Tuesday, December 2, 2014

France Flooding: At Least Five Dead, Thousands Evacuated



Days of heavy rain in southern France triggered flash floods and severe river flooding, killing at least five people and forcing the evacuations of thousands.
"The culprit was a stuck upper-level low over the western Mediterranean Sea cutoff from the main jet stream," weather.com senior meteorologist Jonathan Erdman. "While this first low will weaken and slide east, another closed low aloft may form over the Iberian peninsula later this week, bringing more locally heavy rain to the south of France later this week."
Erdman said that, in just a few days, some areas in the region experienced rainfall totals more than double their average for the entire month.
"Perpignan, France picked up 8.75 inches (222 millimeters) of rain from November 28 to Devember 1, including 5.15 inches of rain on Nov. 30, alone, " said Erdman. "This one-day total is more than double the average November monthly rain, there (2.3 inches)."

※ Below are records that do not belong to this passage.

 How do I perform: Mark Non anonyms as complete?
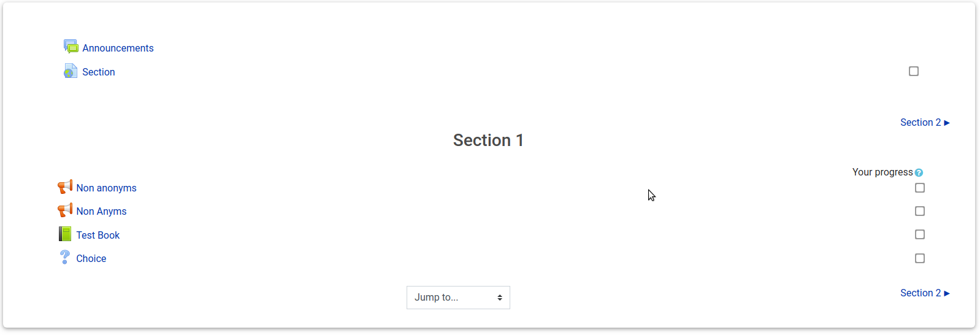[x=920, y=188]
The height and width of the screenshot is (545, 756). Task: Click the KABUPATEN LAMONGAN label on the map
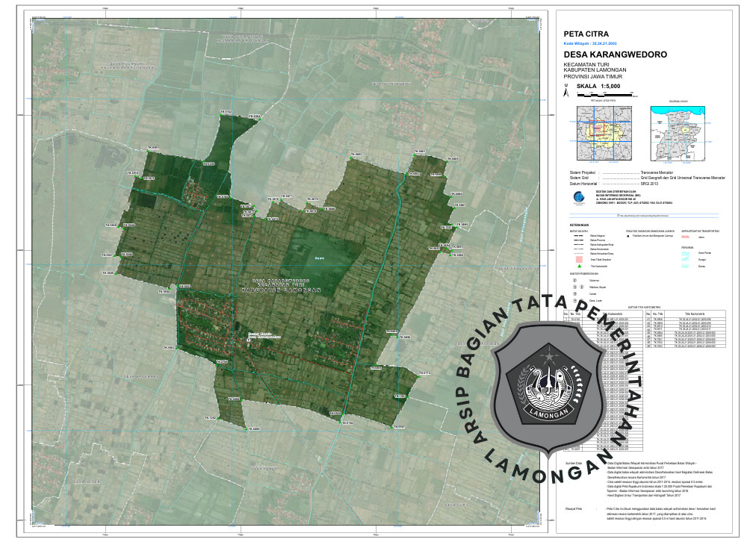click(x=281, y=288)
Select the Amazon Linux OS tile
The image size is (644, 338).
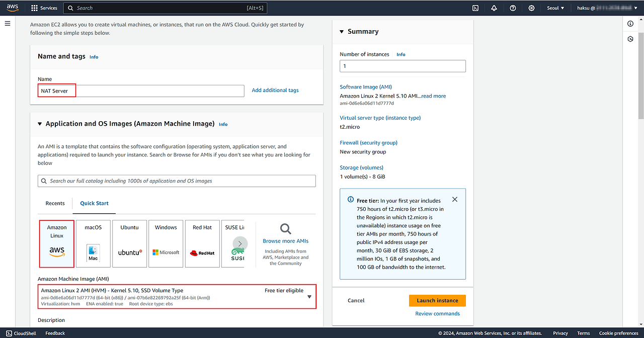tap(57, 243)
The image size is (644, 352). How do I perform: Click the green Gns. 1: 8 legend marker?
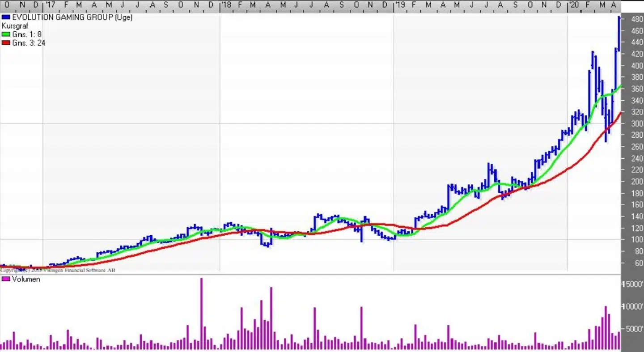(5, 34)
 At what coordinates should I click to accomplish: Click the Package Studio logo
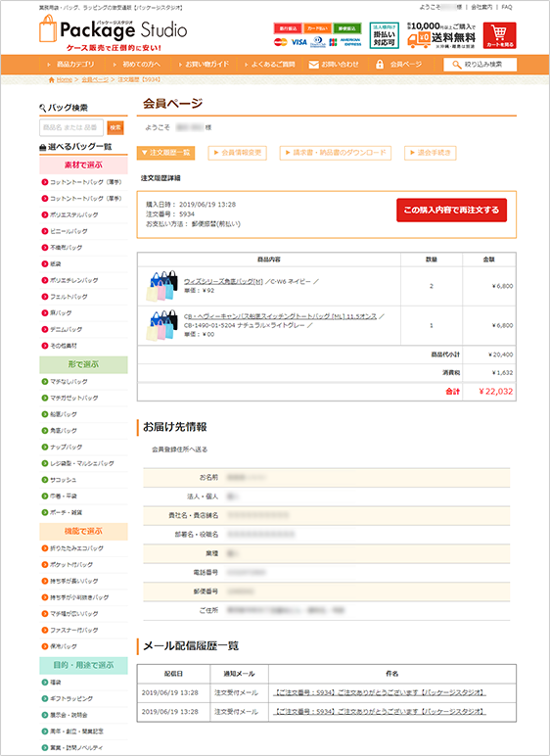[x=114, y=29]
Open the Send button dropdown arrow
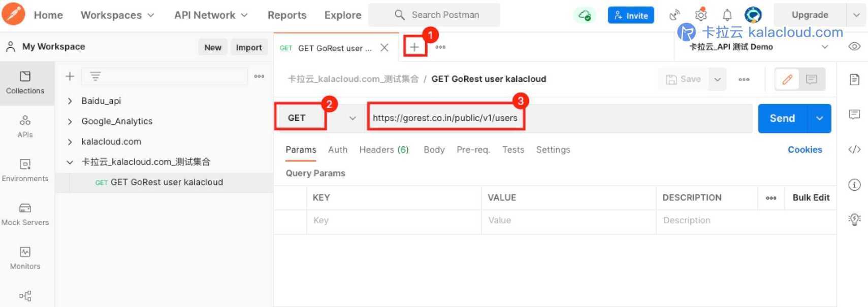Image resolution: width=868 pixels, height=307 pixels. [x=819, y=118]
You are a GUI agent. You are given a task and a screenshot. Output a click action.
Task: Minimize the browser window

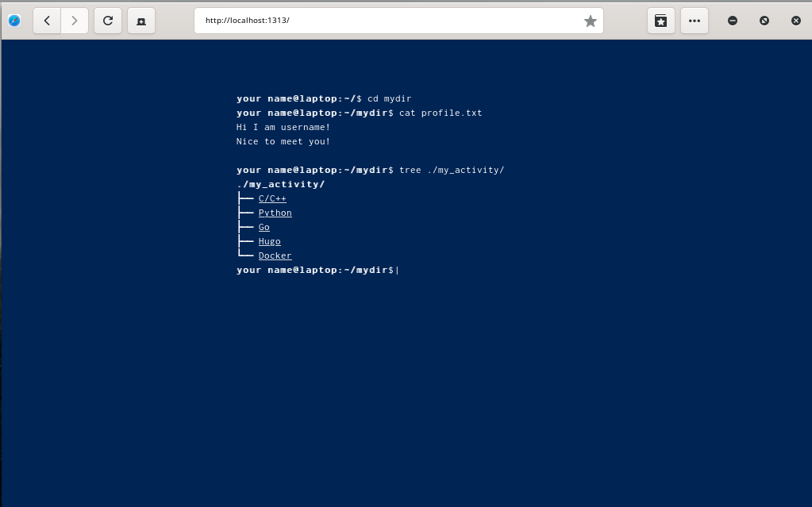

And it was just to the north of Perpignan, along the banks of the Agly River, where French officials started evacuating residents. The Guardian reports that 2,800 people were evacuated along the swollen river Sunday. 
 
A similar scene was playing out in the communities surrounding Perignan, like Argelès-sur-Mer, Le Barcarès and Canet-en-Roussillon, where more than 500 people had been evacuated near flooded bodies of water. 
 
Unfortunately, the multi-day flooding event has already claimed at least five lives, the most recent of which was a 73-year-old man who died of cardiac complications after his car became stuck in a flooded roadway, the French edition of The Local reports.